**Work order**
Pictures don't belong in the copy; print all the records exactly.

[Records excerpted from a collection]
**********

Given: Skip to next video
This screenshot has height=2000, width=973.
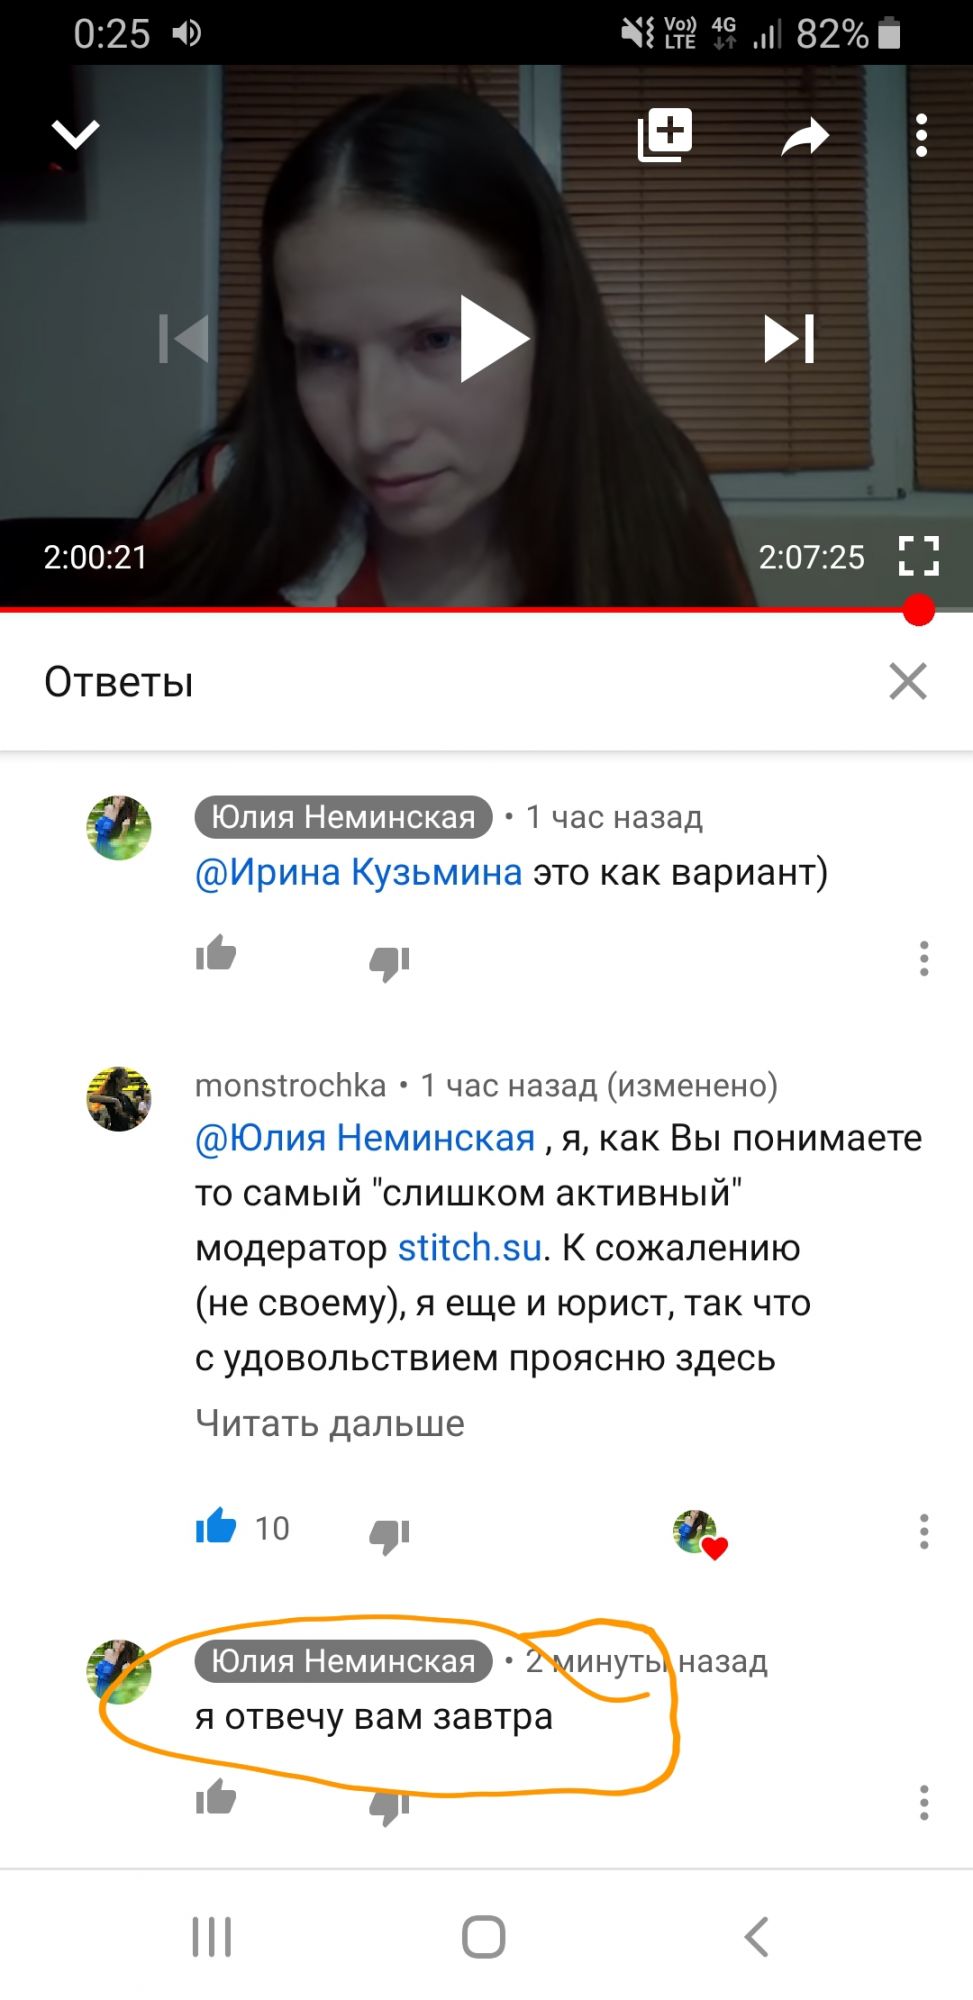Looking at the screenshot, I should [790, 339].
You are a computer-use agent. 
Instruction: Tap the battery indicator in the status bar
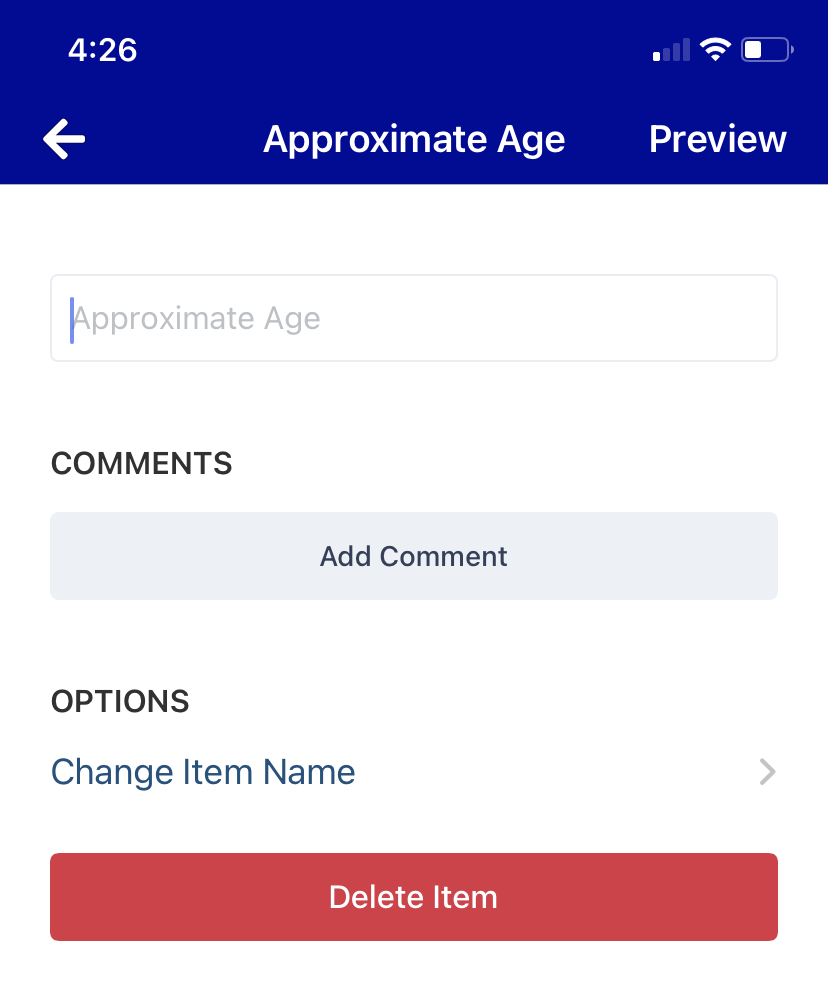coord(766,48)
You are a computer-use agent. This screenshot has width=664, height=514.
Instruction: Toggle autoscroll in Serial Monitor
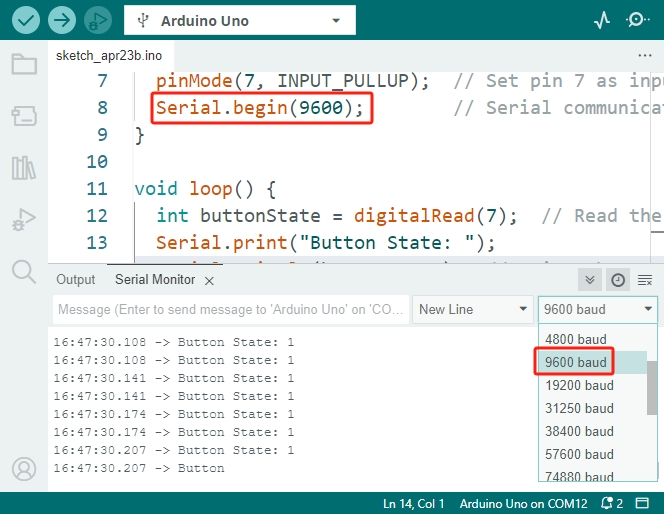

**********

**Your solution**
Given: Skip to next video
This screenshot has height=2000, width=973.
Looking at the screenshot, I should [790, 339].
You are a computer-use agent. 
Instruction: Tap the battery indicator in the status bar
coord(766,48)
You are a computer-use agent. This screenshot has width=664, height=514.
Instruction: Toggle autoscroll in Serial Monitor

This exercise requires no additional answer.